DATA RECORDS:
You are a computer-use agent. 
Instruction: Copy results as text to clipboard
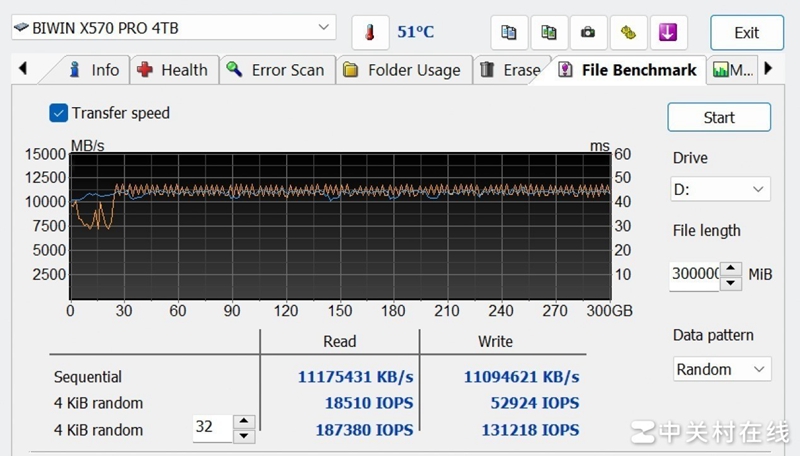(x=509, y=32)
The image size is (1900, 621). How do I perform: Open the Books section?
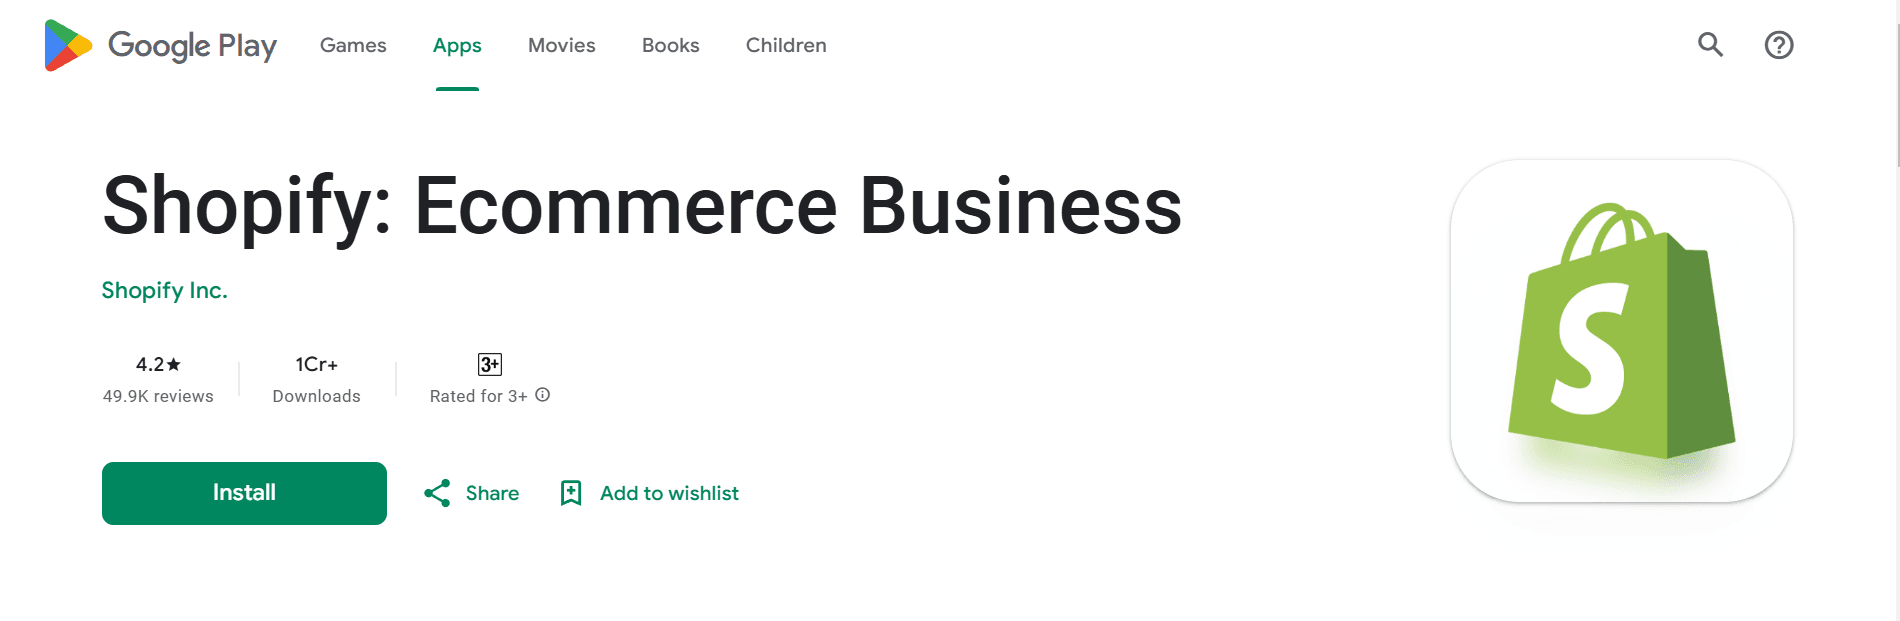(670, 45)
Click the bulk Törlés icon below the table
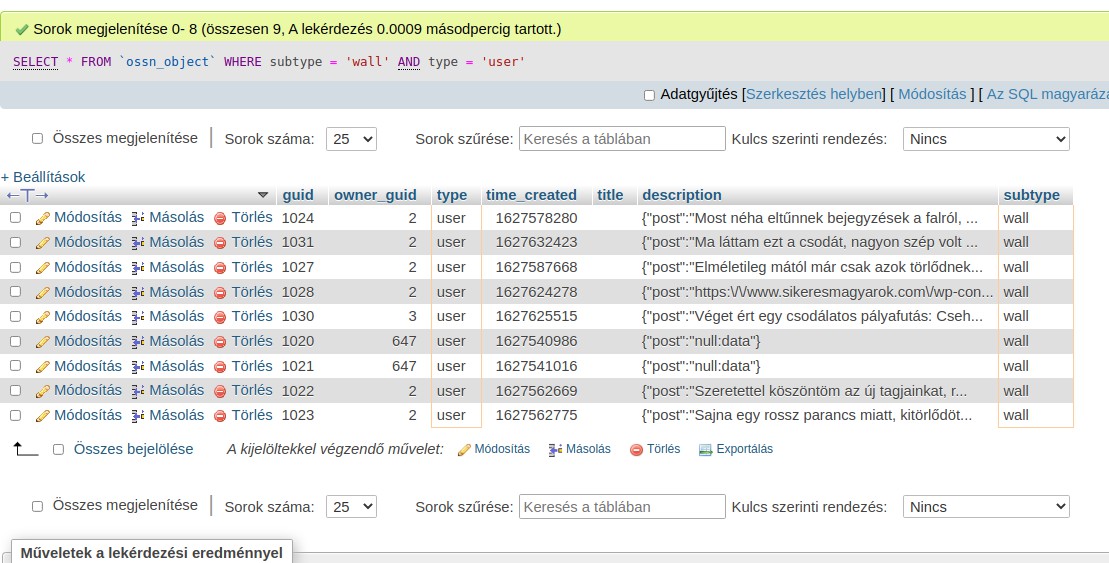This screenshot has width=1109, height=563. 636,450
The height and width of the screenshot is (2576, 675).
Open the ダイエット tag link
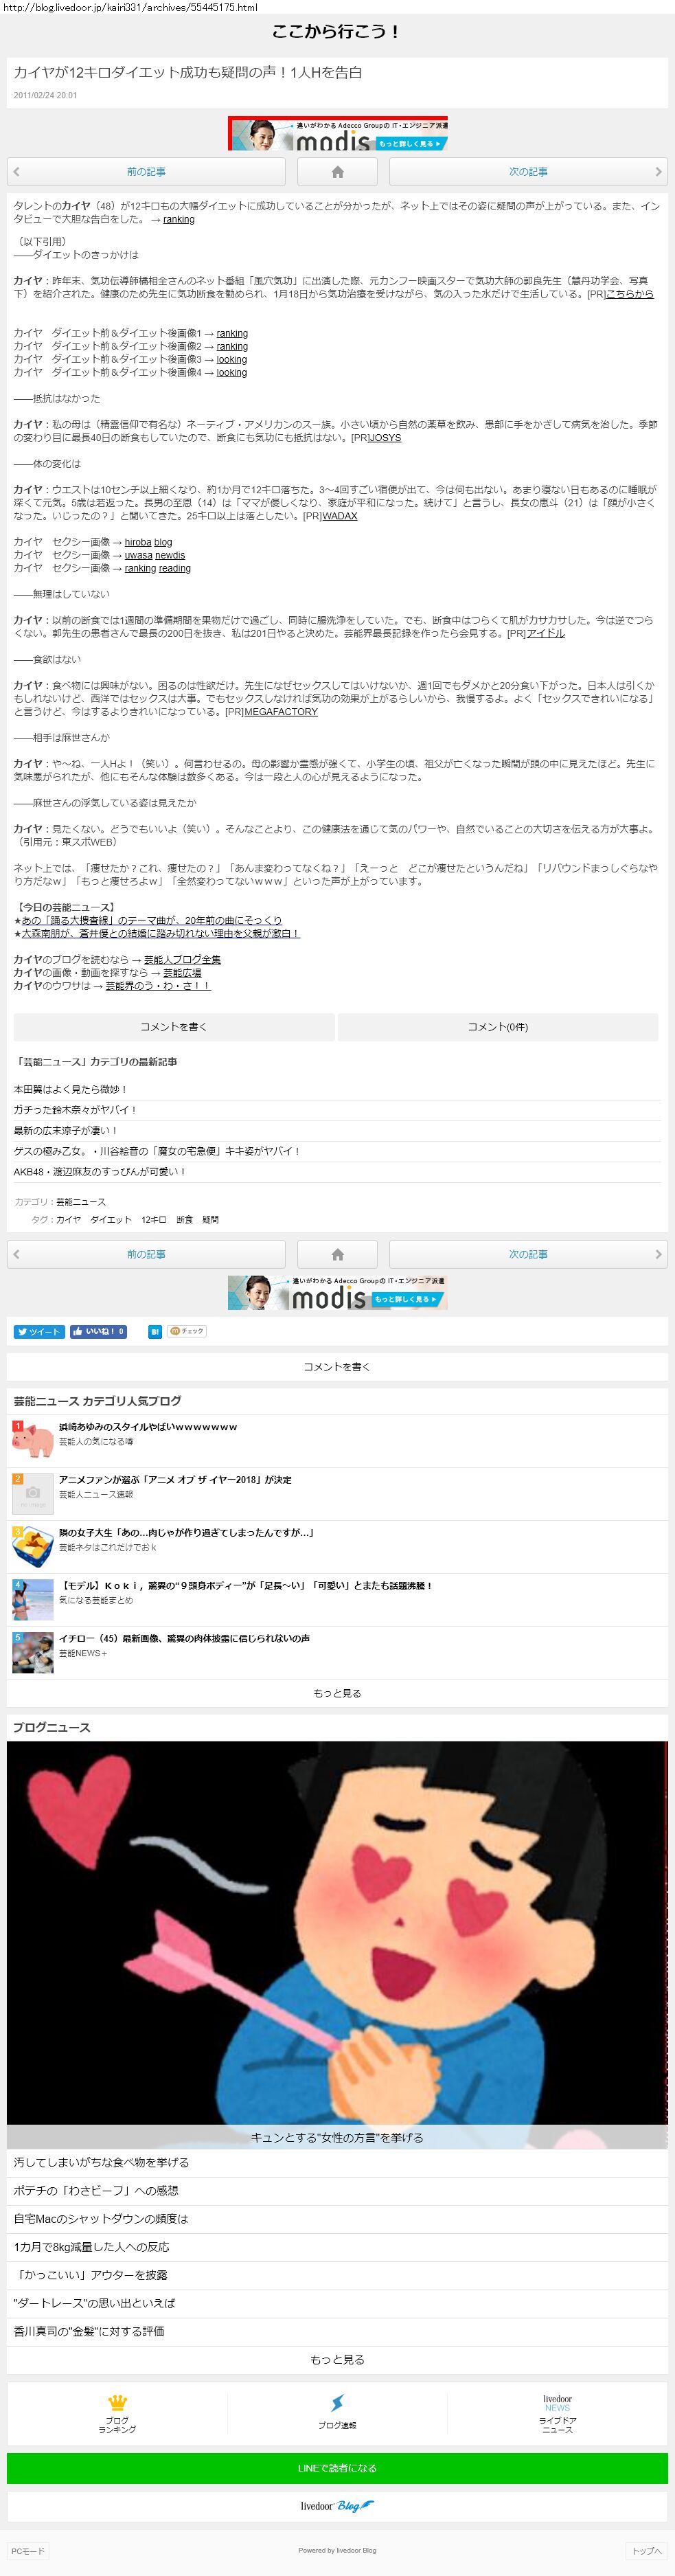point(111,1220)
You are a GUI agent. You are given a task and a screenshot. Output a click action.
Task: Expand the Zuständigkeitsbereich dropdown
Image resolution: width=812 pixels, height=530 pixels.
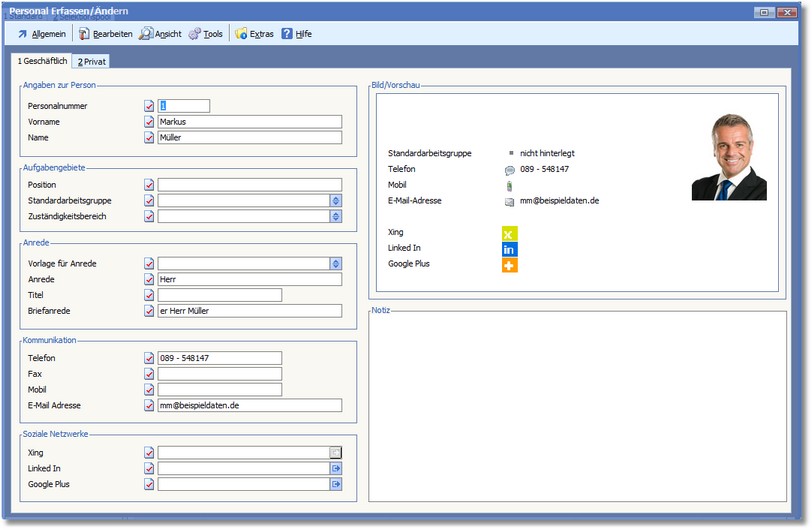[x=336, y=216]
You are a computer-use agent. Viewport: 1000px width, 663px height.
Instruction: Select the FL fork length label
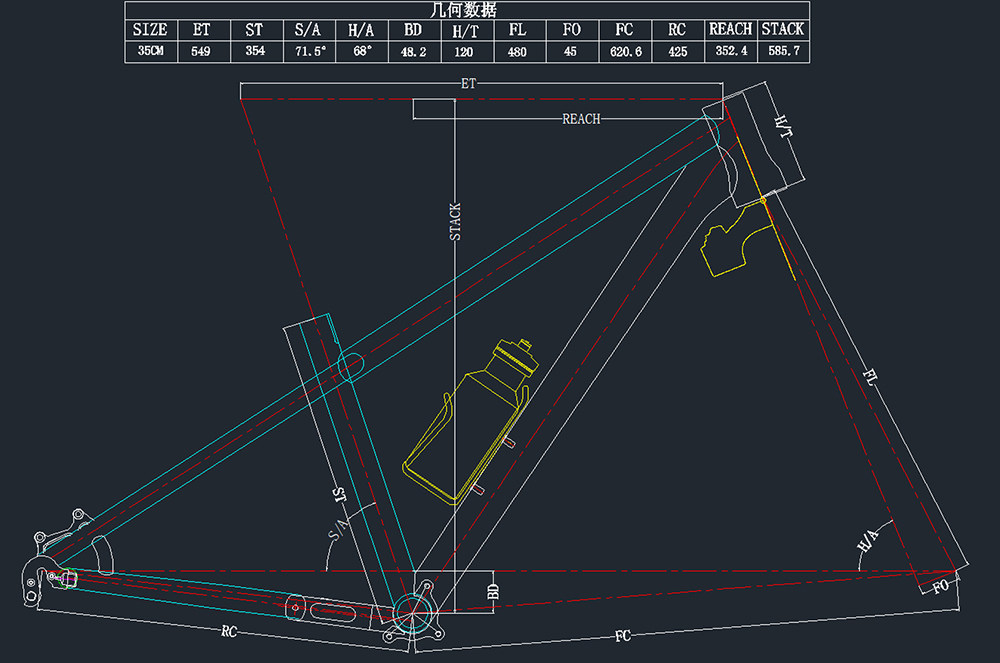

BRIEF:
Note how many lines in the listing above contain the word "agent" and give only that number.

WRITTEN REPLY:
3